● TASK BRIEF
Reproduce the listing below word for word, from the line with "Collapse the AnimateDiff" through the line with "The width and", including both of those lines.
+-------+
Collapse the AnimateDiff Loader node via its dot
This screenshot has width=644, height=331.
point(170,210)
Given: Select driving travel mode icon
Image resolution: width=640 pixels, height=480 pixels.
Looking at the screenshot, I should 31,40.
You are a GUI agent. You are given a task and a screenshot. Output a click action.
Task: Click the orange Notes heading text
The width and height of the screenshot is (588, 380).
+-------+
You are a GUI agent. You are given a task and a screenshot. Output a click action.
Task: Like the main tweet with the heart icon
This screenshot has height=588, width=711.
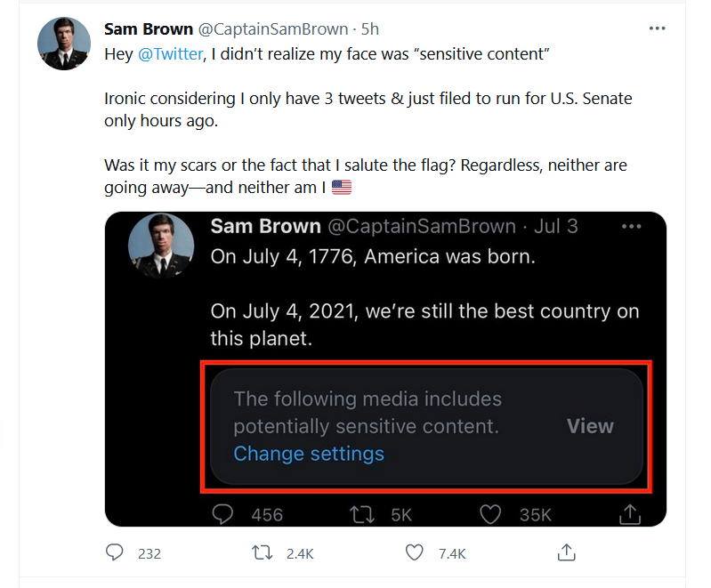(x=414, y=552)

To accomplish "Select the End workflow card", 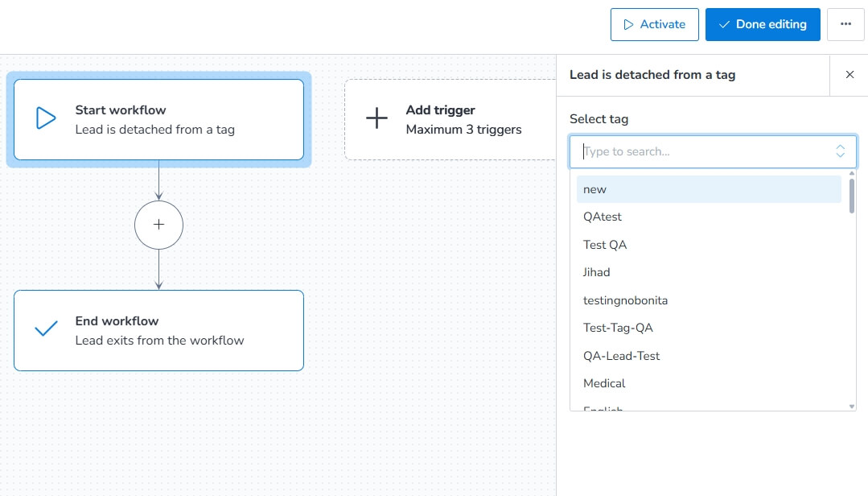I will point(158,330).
+-------+
● COMPLETE ANSWER
Collapse the AnimateDiff Loader node via its dot
This screenshot has width=644, height=331.
point(170,210)
Given: Select driving travel mode icon
Image resolution: width=640 pixels, height=480 pixels.
Looking at the screenshot, I should 31,40.
You are a GUI agent. You are given a task and a screenshot. Output a click action.
Task: Click the orange Notes heading text
The width and height of the screenshot is (588, 380).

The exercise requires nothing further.